Aselton proves to be a shrewd observer of relationships, and she crafts a provocative tale of a fun-loving couple who have lost their way. This thoroughly indie movie is reminiscent of another similar indie comedy this year, "Breaking Upwards," in which a perfectly nice couple decide to "break up" to save themselves from a fate worse than complacency. In both cases, temptation gets in the way, mucking things up and causing friction that may have been bubbling under the surface but now bursts out in the open.

"The Freebie" is a wonderful showcase for its actors. Aselton and Shepard create instant chemistry; this couple feels real and their bond strong, despite a need for something, anything, else to lift them out of this rut. Audiences can identify with Aselton's Annie and her need to question where they are and where they might go.

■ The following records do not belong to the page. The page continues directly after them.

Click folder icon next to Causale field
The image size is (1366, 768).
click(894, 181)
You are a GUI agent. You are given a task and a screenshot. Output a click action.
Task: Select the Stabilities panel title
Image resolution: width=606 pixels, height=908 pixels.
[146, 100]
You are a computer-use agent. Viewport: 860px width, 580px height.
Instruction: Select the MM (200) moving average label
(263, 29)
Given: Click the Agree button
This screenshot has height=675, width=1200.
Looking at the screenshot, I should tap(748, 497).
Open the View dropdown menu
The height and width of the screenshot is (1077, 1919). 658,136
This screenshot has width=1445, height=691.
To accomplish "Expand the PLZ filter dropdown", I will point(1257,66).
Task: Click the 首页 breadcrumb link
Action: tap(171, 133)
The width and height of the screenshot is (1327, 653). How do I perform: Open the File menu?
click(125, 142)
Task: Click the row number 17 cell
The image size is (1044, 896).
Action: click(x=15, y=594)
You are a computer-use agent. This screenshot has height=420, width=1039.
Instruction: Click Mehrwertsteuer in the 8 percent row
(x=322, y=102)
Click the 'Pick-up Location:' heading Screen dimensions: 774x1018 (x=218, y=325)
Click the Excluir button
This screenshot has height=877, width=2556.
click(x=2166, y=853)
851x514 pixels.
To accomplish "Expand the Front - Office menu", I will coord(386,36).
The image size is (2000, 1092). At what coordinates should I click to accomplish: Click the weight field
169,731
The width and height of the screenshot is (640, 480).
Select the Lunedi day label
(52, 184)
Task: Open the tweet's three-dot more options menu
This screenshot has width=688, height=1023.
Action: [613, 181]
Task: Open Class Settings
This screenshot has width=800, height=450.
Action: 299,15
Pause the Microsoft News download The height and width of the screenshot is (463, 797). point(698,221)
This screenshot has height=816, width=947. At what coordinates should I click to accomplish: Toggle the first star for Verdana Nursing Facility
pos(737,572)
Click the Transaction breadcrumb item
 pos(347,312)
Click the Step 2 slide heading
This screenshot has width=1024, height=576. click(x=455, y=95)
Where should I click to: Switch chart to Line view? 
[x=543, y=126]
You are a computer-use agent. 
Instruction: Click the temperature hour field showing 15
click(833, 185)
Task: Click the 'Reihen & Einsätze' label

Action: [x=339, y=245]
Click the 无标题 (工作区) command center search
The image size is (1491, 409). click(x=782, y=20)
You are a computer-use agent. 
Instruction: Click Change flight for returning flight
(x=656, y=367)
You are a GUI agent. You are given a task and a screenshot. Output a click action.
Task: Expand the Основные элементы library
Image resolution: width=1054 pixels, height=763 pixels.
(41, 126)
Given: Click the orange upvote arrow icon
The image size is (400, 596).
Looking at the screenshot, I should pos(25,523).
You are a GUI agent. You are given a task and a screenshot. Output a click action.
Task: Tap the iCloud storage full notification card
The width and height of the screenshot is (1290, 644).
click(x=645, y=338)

Shepard is a revelation for those who know this comic only from lighter roles like the insipid "Employee of the Month." Here he is given the chance to create a fully dimensional man, seemingly happy and unaware he may not be. The long analytical scenes that make up the film's first half are heavy with the familiar dialogue we associate with lived-in marriages, and both actors are up to the task of delivering these lines in believable, naturalistic fashion. The ultimate compliment to the film's talented writer-director-star is that she has created a film, shot in just 11 days, that feels completely improvised, without a false note in sight.

Genre: Drama. Written and directed by: Katie Aselton. Starring: Katie Aselton, Dax Shepard.